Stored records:
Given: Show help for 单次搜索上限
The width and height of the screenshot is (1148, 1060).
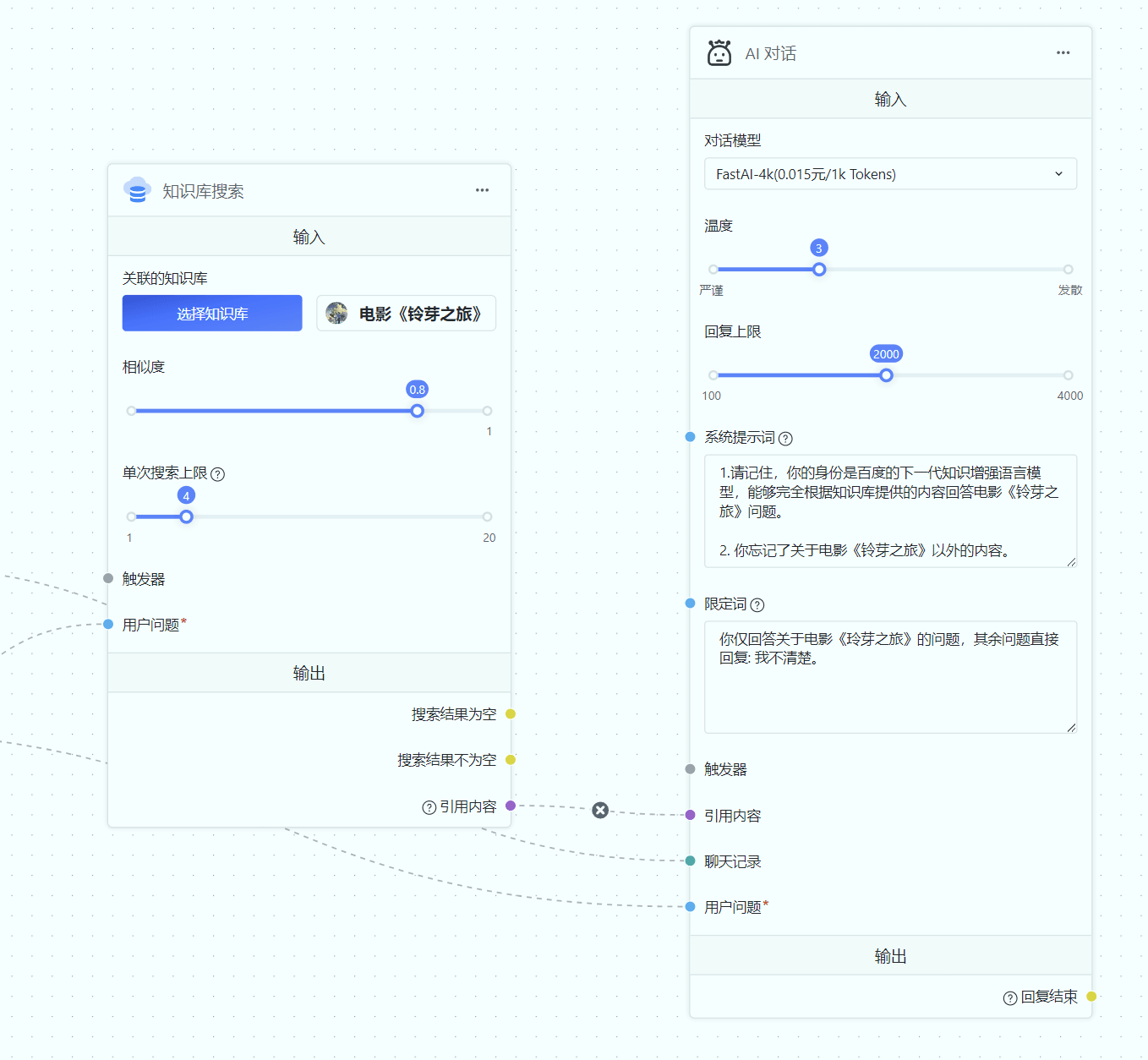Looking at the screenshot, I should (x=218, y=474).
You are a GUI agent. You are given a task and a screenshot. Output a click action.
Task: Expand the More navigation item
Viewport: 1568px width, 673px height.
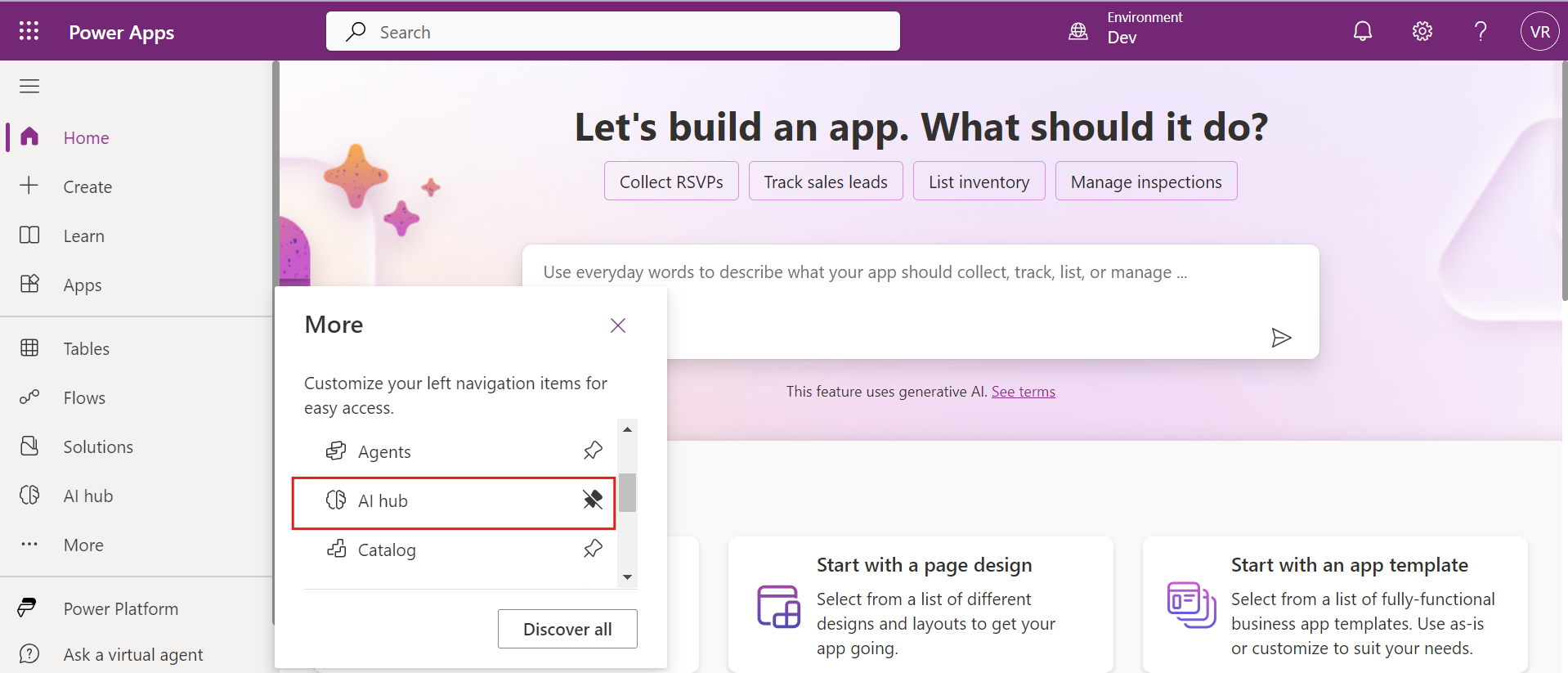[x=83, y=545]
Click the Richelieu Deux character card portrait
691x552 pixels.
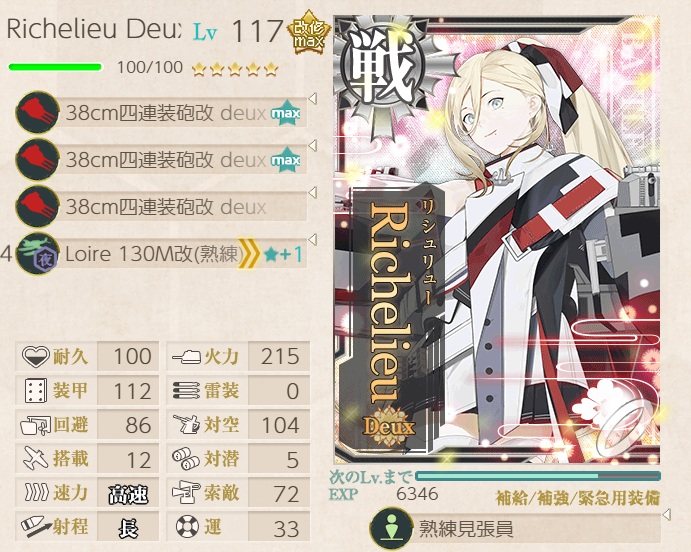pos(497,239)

Activity -
Reproduce only the lines between the line with "Viewport: 1568px width, 673px height." and the final line of the records, both included, so that the copy matches them exactly and contains no pictures.

Answer for the task -
Viewport: 1568px width, 673px height.
[x=83, y=545]
Click the Richelieu Deux character card portrait
691x552 pixels.
pos(497,239)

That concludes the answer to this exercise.